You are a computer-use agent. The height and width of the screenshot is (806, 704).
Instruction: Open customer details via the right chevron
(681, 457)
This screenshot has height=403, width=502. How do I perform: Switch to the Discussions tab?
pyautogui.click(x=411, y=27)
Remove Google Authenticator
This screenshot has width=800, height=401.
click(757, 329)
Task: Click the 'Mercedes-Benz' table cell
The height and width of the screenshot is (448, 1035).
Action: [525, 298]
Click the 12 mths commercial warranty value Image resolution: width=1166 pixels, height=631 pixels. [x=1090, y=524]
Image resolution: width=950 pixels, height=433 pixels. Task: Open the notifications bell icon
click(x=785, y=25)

*****

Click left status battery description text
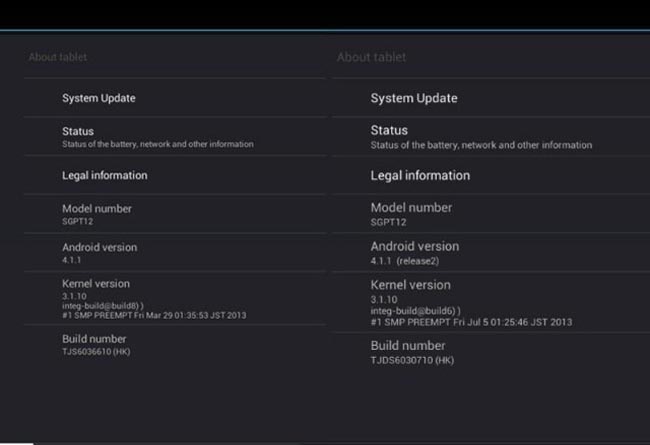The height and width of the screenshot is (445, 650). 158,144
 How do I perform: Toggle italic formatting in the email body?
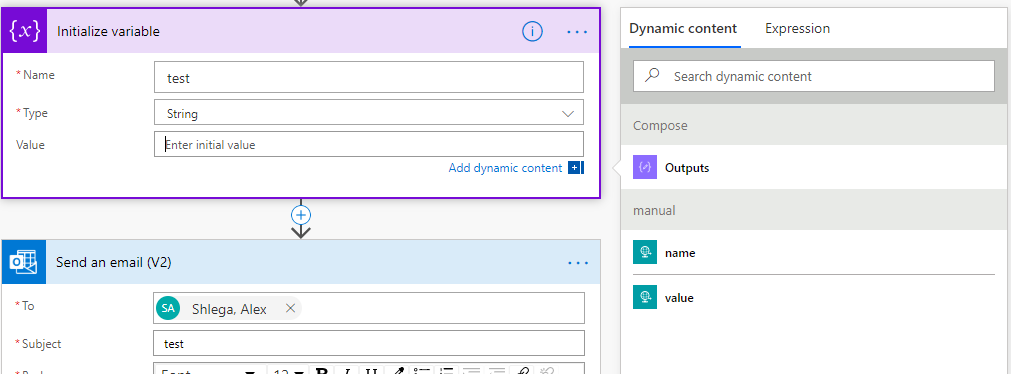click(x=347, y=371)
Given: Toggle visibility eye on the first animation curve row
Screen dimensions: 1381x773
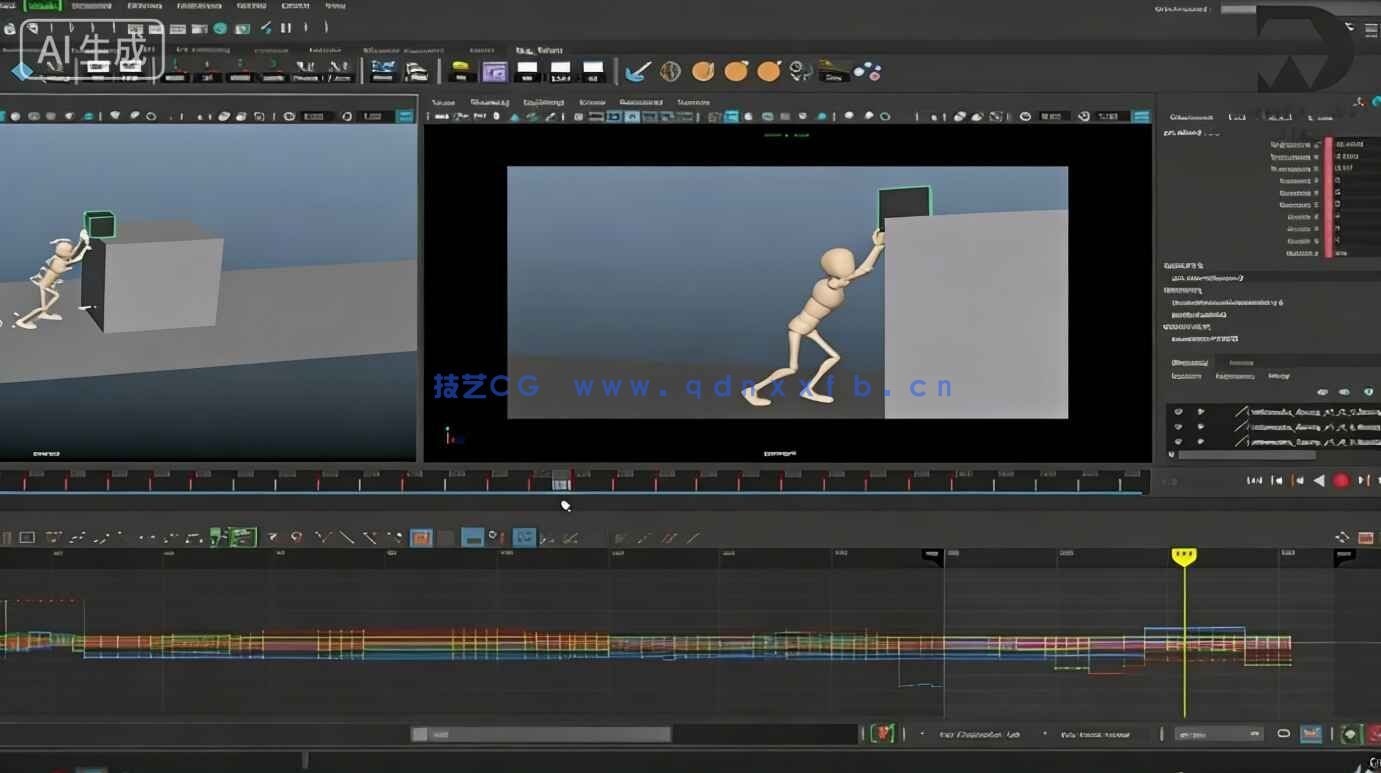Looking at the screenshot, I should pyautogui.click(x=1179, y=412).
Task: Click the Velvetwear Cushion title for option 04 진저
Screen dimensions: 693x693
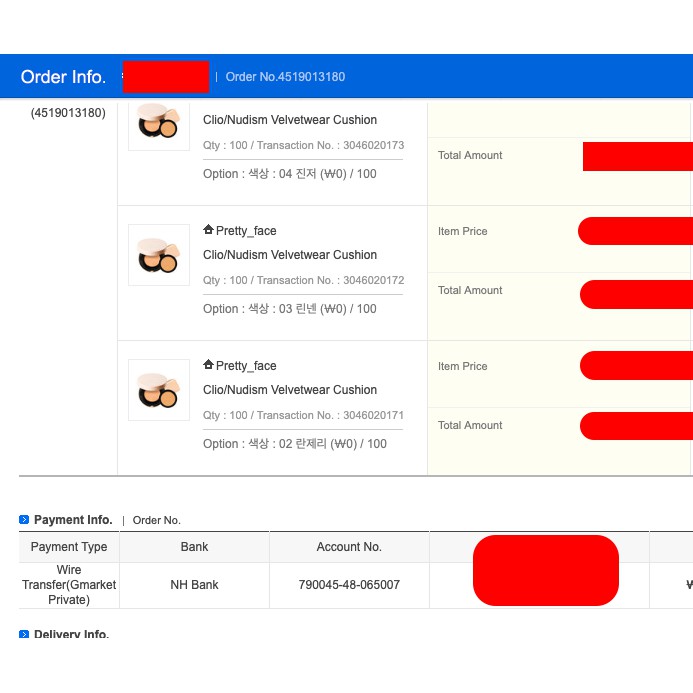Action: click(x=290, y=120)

*****

TASK DIRECTIONS:
Repeat, word for word, the lines above between the line holding "You are a computer-use" and the line holding "Task: Click the 'Mercedes-Benz' table cell", inclusive; omit everything else.

OUTPUT FOR THIS TASK:
You are a computer-use agent. The height and width of the screenshot is (806, 704).
Instruction: Open customer details via the right chevron
(681, 457)
This screenshot has height=403, width=502. How do I perform: Switch to the Discussions tab?
pyautogui.click(x=411, y=27)
Remove Google Authenticator
This screenshot has width=800, height=401.
click(757, 329)
Task: Click the 'Mercedes-Benz' table cell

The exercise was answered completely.